Specializes in Psych, Hospice, Surgical unit, L&D/Postpartum.

Hi, yes my surgery went well and I am feeling much better. Thanks :)

Thanks for sharing. It was an eyeopener:nurse:. May God carry you through all this.

Specializes in Rural Healthcare, AIDS, Hospice, UR, LTC.

Thank you so much for sharing your experience. It is very hard to be the patient. Its even harder when the caregivers are your co-workers.

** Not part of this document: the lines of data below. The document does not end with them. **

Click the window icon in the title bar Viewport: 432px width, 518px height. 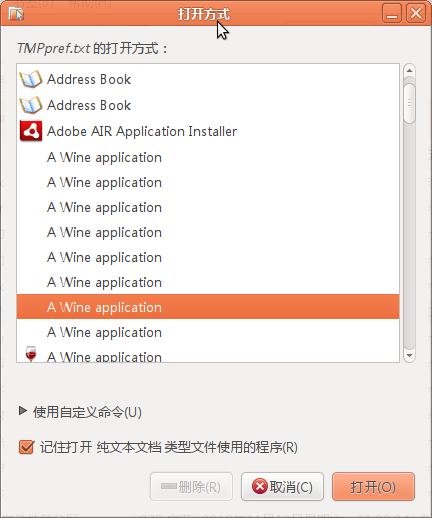pyautogui.click(x=16, y=14)
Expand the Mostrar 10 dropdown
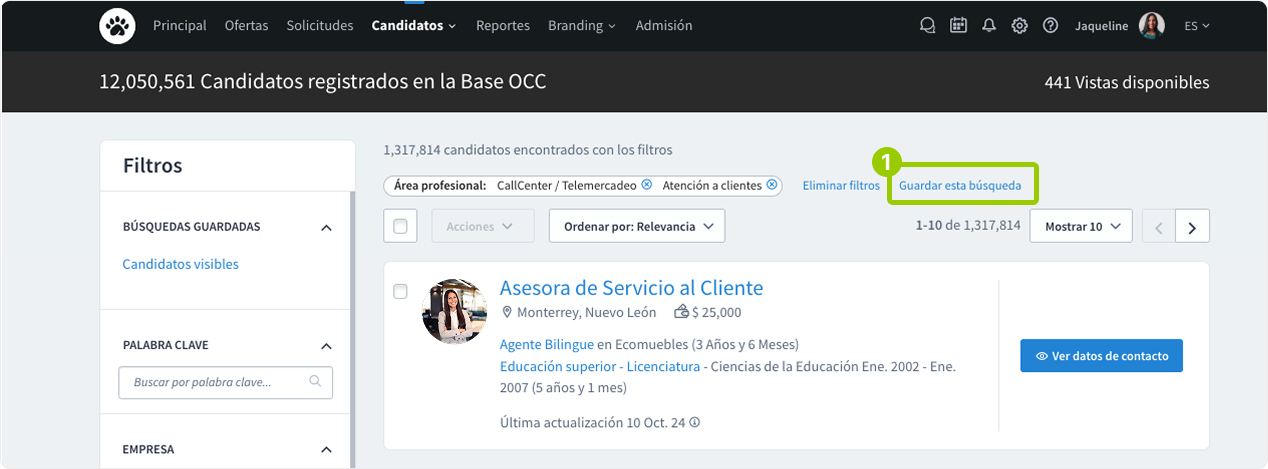This screenshot has width=1268, height=469. [1080, 227]
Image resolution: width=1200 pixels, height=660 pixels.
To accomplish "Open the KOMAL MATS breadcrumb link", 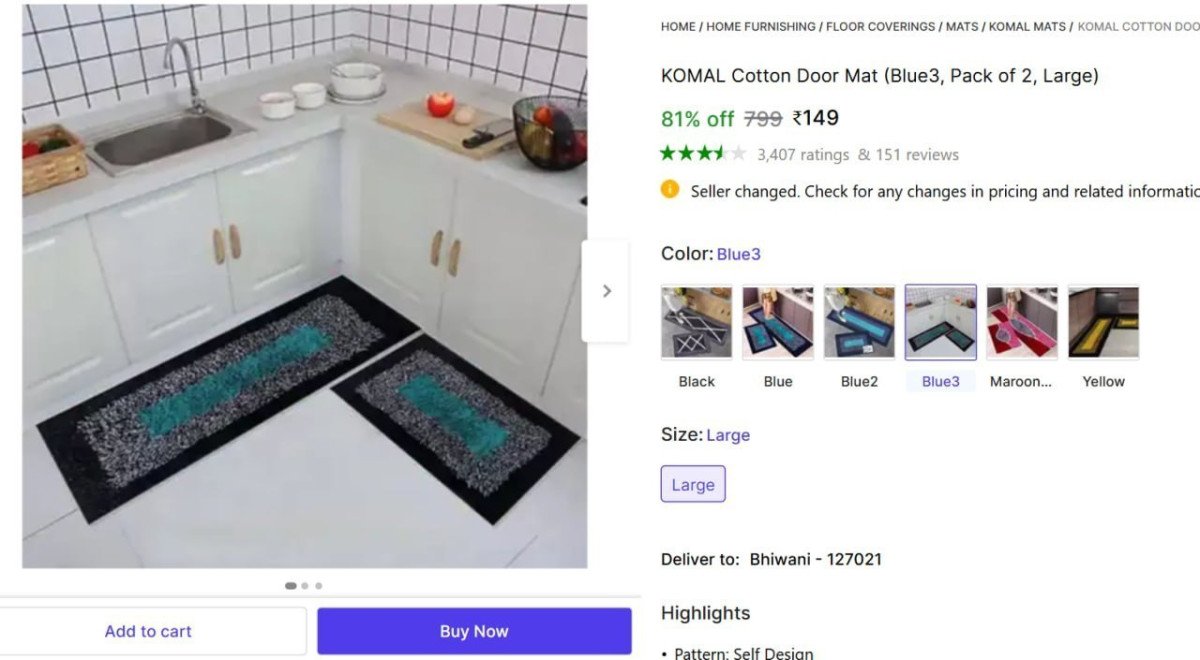I will [1028, 27].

I am 'justavolunteer' who has been between the rails. When I volunteer, I try to remember what it is like to have to depend on someone else for basic comforts and needs. I try to be sure that all the pts. on my unit have water if they can have it. I have had nurses tell me that I seem very intent on keeping water jugs filled. I just tell them that patients depend on us to do it and it's hard to depend on others for little things that you can usually do yourself. I tell the nurses "been there done that myself' (been a patient). The nurses understand my reasons and the patients are thankful, which makes it rewarding.

Best wishes to all of you nurses (and others) who end up "between the rails".

Specializes in Peds, Med-Surg, Disaster Nsg, Parish Nsg.

justavolunteer...... You are so right. The patients do have to depend on others to do things for them. Thanks for being there for them and making it one of your missions to keep their pitchers filled. It is awful when you are thirsty and can't even get out of bed to get a drink of cold water.

I'm sure you are more than "just a volunteer" to the patients and nurses. I have a feeling that you are more of an angel of mercy.